Quote from: Sebastian Cobb on June 29, 2020, 04:57:20 PM
This sort of bullshit isn't zero cost. It will turn away progressives and minorities. Literally causing damage to minorities in the process. Giving them less power in the process. That's basically upholding the structures of white supremacy, in the sociological definition, rather than the tiki torch definition.

Not winning elections isn't zero cost either. Every time we don't that's 5 years down the drain. I want these idealistic policies as well, but we can't do any of them if we don't win.

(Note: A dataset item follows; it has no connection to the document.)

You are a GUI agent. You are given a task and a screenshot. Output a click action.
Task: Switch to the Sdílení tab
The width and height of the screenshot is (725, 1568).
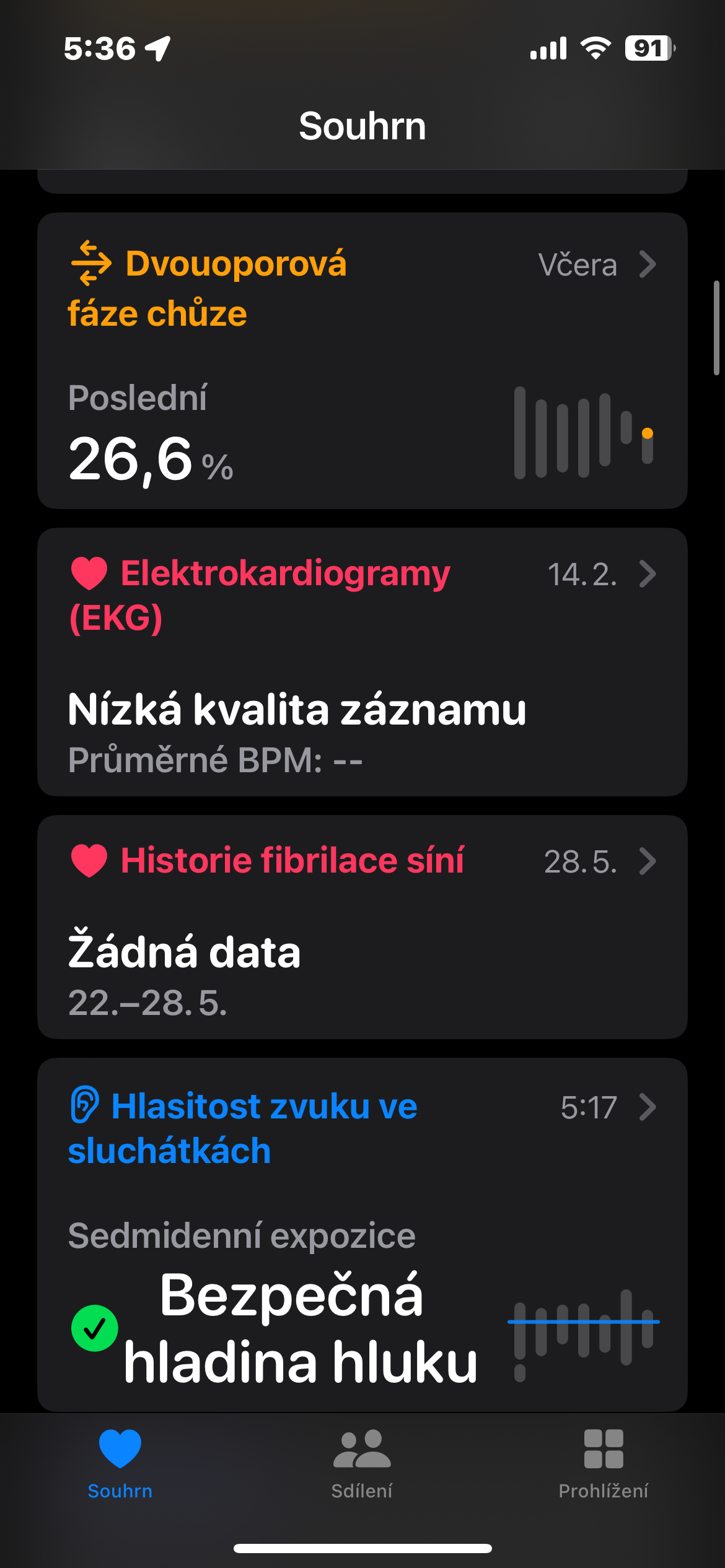click(362, 1464)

Politics is an ugly nasty cynical load of shit unfortunately.

imitationleather


NoSleep


Zetetic


thugler

Quote from: imitationleather on June 29, 2020, 05:05:52 PM
lol Starmer isn't winning any election.

I'm not sure he will either. But him being dishonest and cynical is perfectly fine If it works. It appears to be currently, but time will tell.

Buelligan

Quote from: thugler on June 29, 2020, 04:50:33 PM
You have to look at this, and also the recent military bollocks, and antisemitism bs as what they are, which is fairly blatent attempts to combat the popular view of Labour as not being supportive/strong enough on these issues. Likewise the black lives matter support is specifically on things he can be seen to support and not on the defund the police stuff. It's cynical political  maneuvering stuff, but it probably is necessary unfortunately. Why must the Labour leader be a bastion of honesty and fair play? the Tories aren't going to do any of that shit.

Because that's what's important?  Because being a socialist means treating others as equals and with respect, not lying and conniving to control them.

Sebastian Cobb

Quote from: thugler on June 29, 2020, 05:11:56 PM
But him being dishonest and cynical is perfectly fine If it works.

What if it 'works' but the dishonesty affects you? If you felt you were being double-crossed would you be alright with it then?

BlodwynPig

Starmer will be gone this year....he's a cocoon long after the butterfly has flown.

Old Nehamkin

Quote from: thugler on June 29, 2020, 05:03:53 PM
Not winning elections isn't zero cost either. Every time we don't that's 5 years down the drain. I want these idealistic policies as well, but we can't do any of them if we don't win.

Politics is an ugly nasty cynical load of shit unfortunately.

This kind of appeal to hard-headed pragmatism might carry more weight if the last decade of UK politics hadn't seen Brown and Miliband failing miserably after running on centrist platforms designed to appease Tory moderates while Corbyn brought the party within 2,000 votes of government in 2017 with his magic grampa socialism even with the entire British media establishment and half of his own party arrayed against him.